**Materials provided:**
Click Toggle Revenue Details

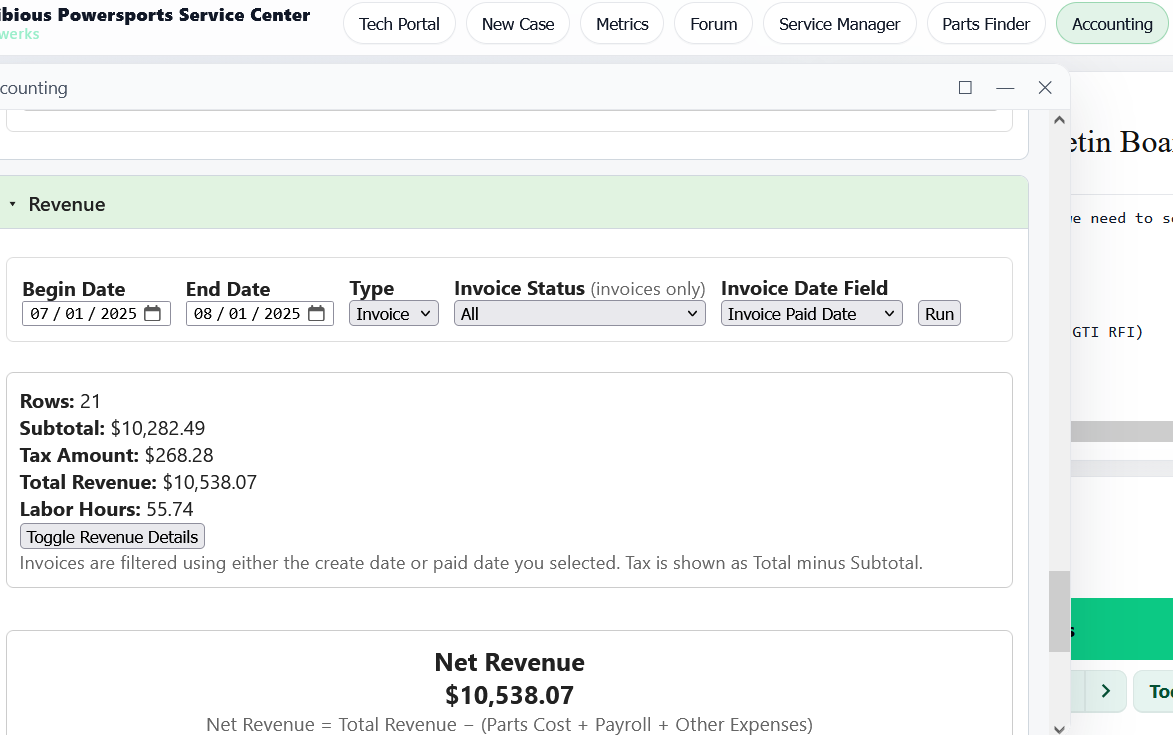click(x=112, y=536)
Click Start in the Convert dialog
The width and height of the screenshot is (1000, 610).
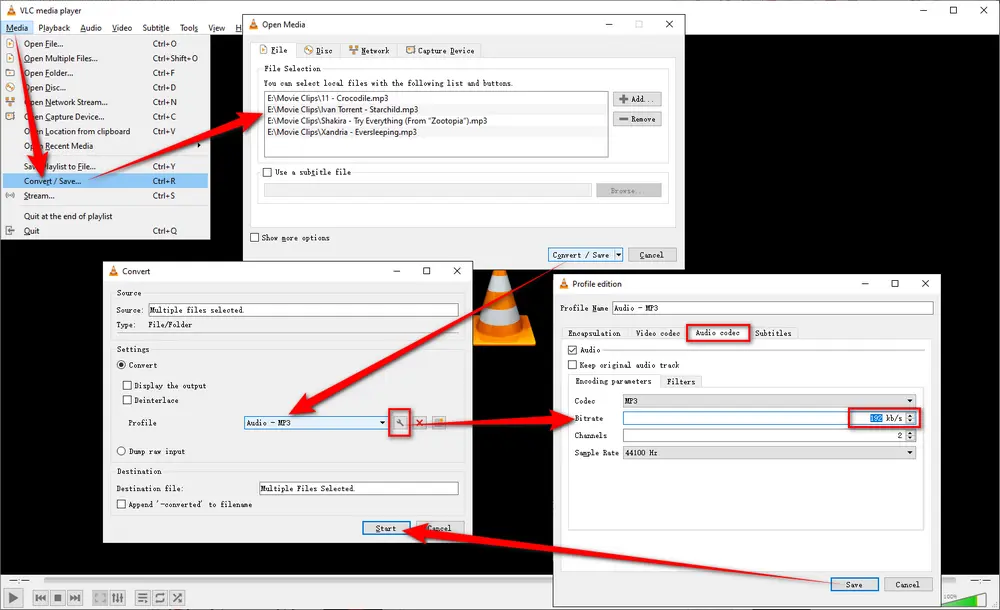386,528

--

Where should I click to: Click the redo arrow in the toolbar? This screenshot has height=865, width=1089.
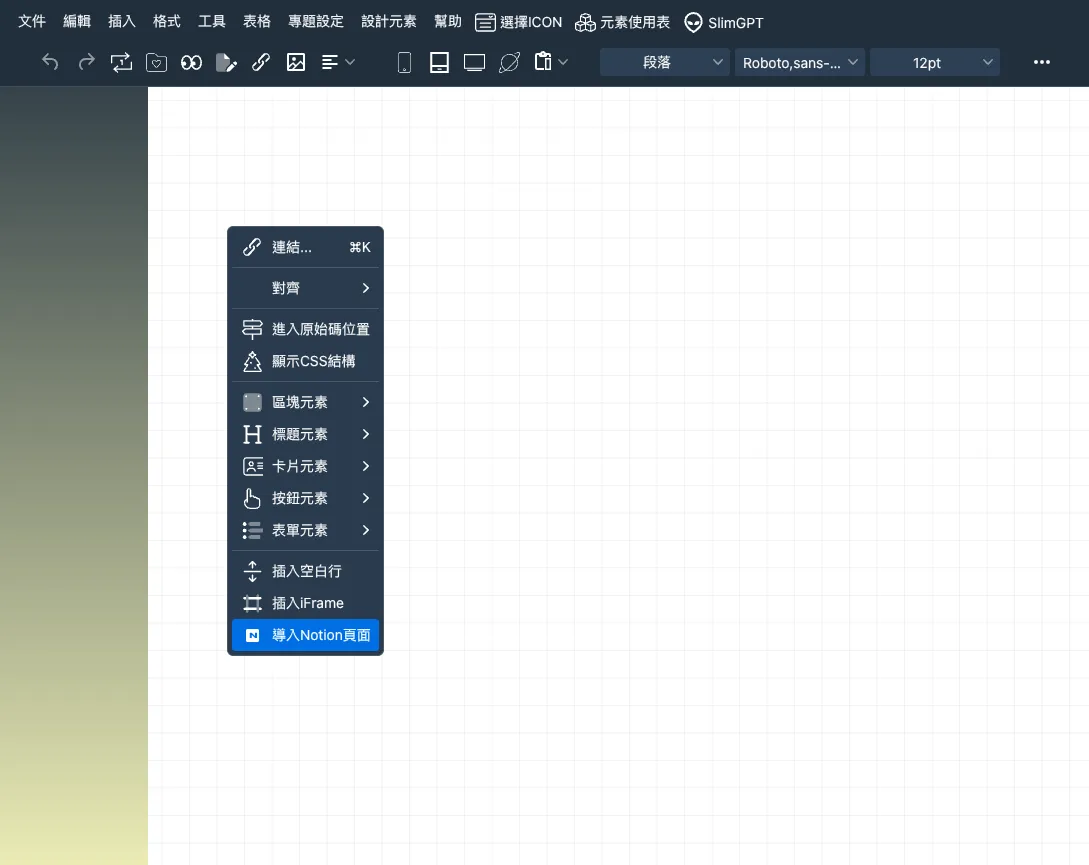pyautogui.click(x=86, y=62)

**Exercise task:**
In the stretch of rows from the line containing "Where should I" through the line containing "pyautogui.click(x=86, y=62)", switch "redo" to "undo" and give only those lines back, otherwise unchanged and without the pictures.

**Final result:**
Where should I click to: Click the undo arrow in the toolbar? This screenshot has height=865, width=1089.
pyautogui.click(x=86, y=62)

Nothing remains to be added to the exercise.